■ **Directions for this task**
Among the entries below, only the lines from the one with "Task: Click the people" through the one with "302x153 pixels." are wanted, reproduced exactly. Pictures are not wanted.

(Stored items)
•••

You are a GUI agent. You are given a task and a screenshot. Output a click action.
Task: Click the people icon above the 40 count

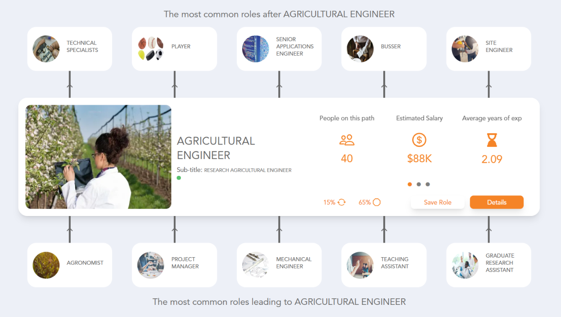point(346,140)
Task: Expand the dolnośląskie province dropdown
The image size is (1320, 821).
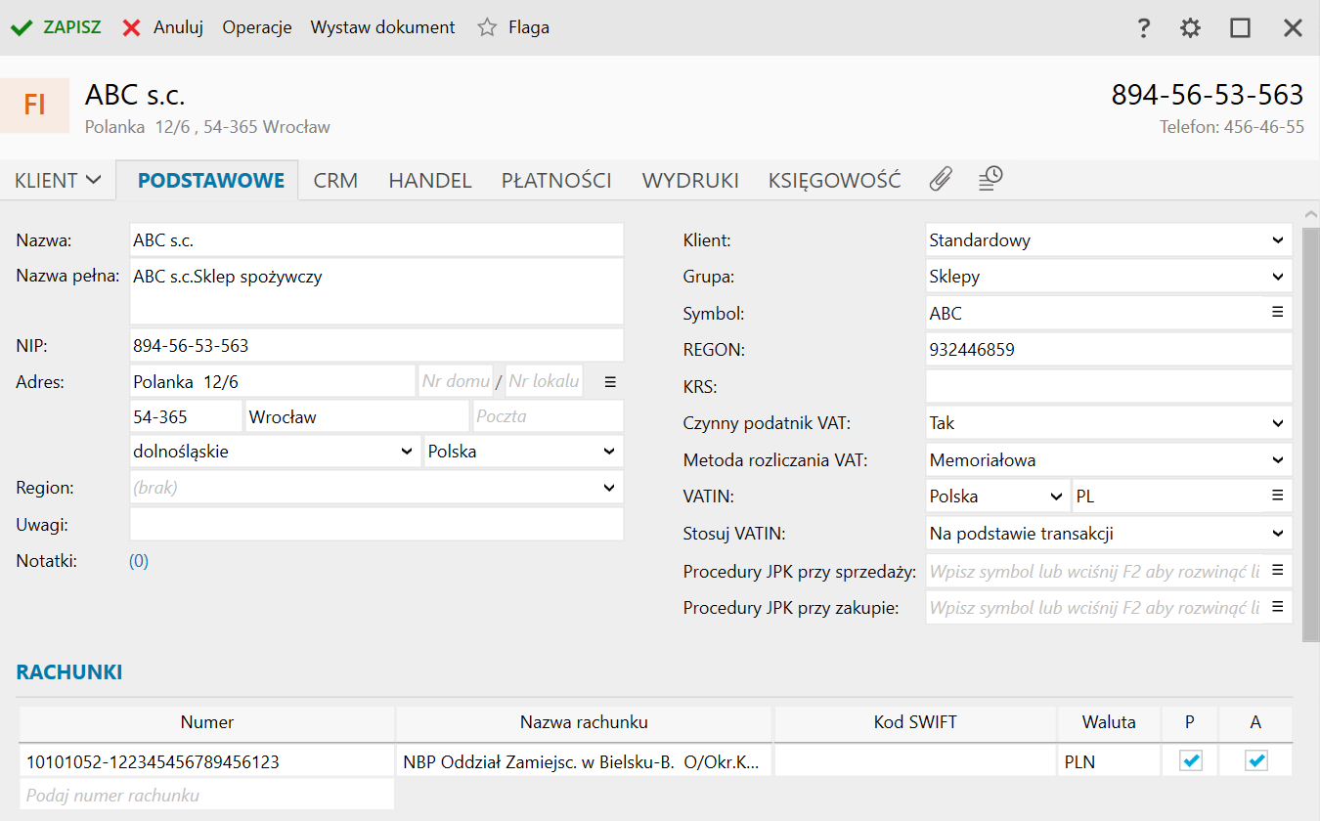Action: (407, 452)
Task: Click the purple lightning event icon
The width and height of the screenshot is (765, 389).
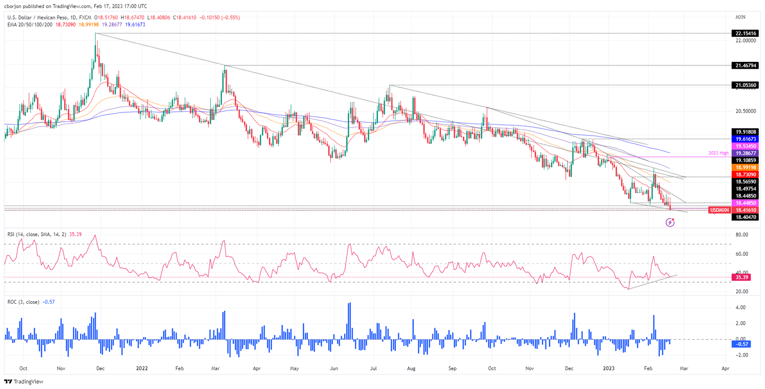Action: coord(670,223)
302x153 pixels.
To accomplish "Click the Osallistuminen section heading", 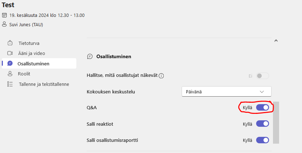I will [114, 56].
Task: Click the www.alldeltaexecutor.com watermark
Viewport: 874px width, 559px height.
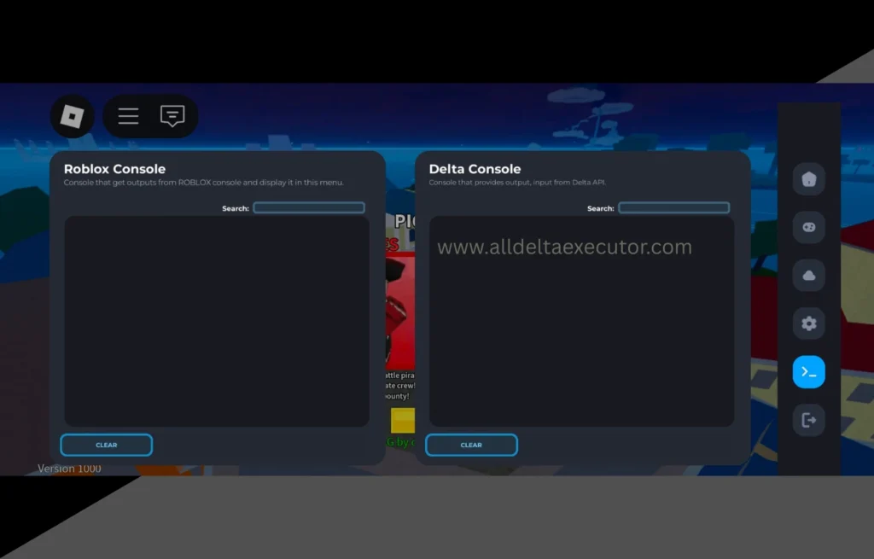Action: point(563,247)
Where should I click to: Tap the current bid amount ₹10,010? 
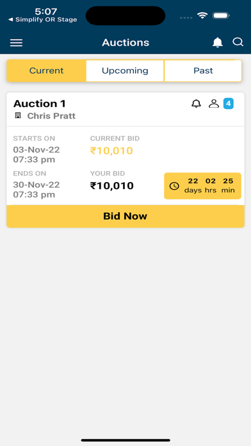click(x=111, y=151)
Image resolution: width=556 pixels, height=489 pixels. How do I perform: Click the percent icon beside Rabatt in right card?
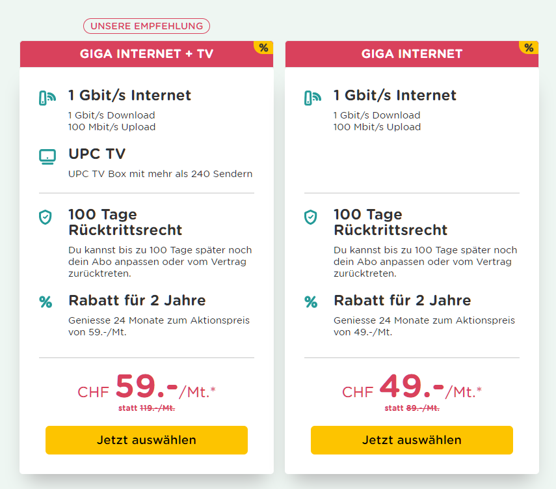311,301
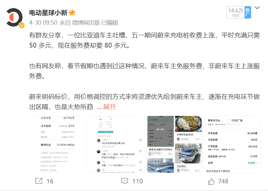Open the 电动星球小新 username link
The image size is (268, 191).
tap(48, 13)
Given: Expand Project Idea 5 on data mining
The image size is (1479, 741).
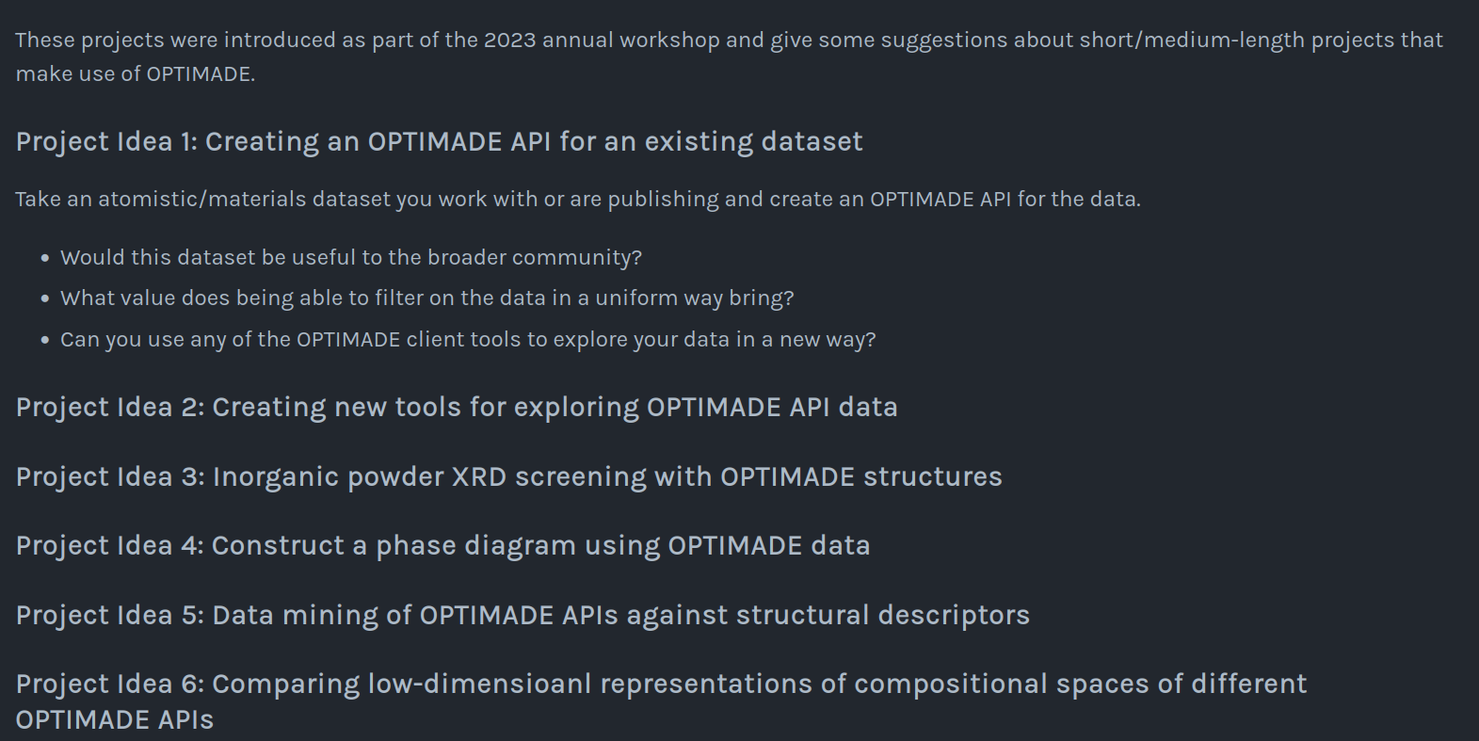Looking at the screenshot, I should click(x=522, y=615).
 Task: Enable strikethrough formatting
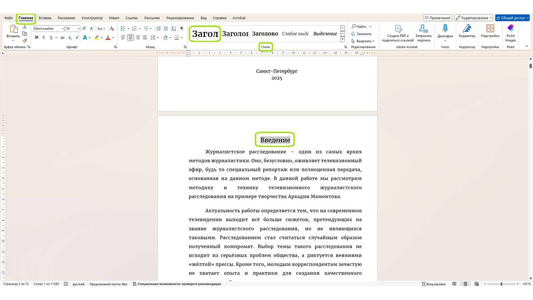62,37
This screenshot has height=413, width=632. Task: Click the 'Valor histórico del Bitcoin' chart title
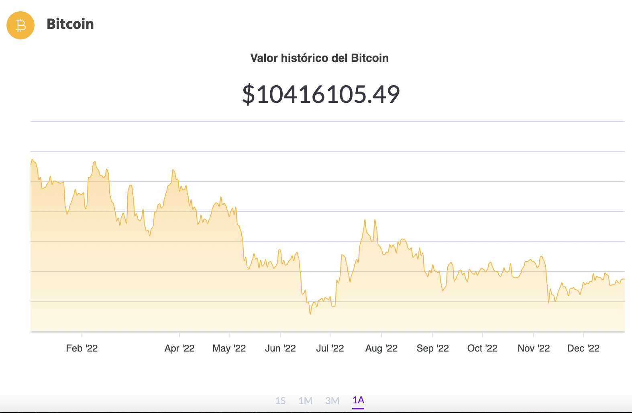coord(319,58)
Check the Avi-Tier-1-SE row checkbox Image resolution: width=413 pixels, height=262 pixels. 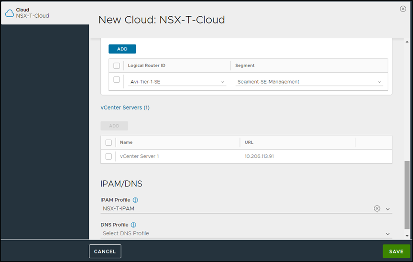(x=117, y=80)
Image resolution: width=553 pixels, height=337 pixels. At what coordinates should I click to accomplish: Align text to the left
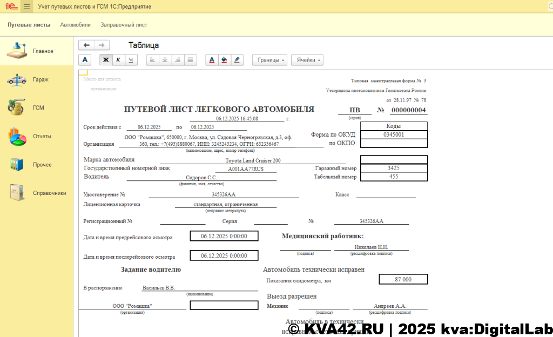153,60
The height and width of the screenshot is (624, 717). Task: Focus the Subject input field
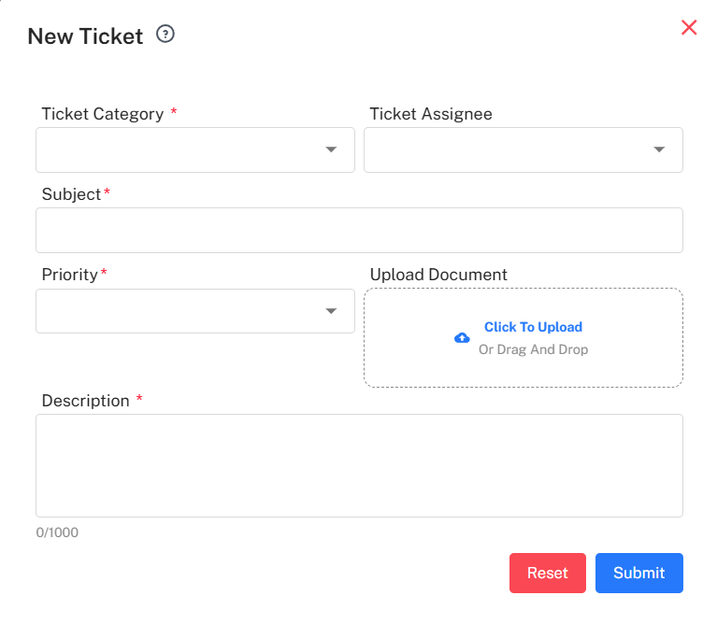[x=359, y=230]
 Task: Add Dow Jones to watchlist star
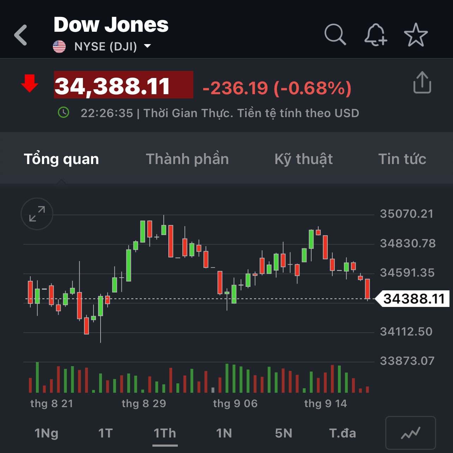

•••

■ **Solved problem**
Task: Click the people icon above the 40 count

point(346,140)
Task: Expand the dolnośląskie province dropdown
The image size is (1320, 821).
Action: (407, 452)
Task: Click the purple lightning event icon
The width and height of the screenshot is (765, 389).
Action: coord(670,223)
302x153 pixels.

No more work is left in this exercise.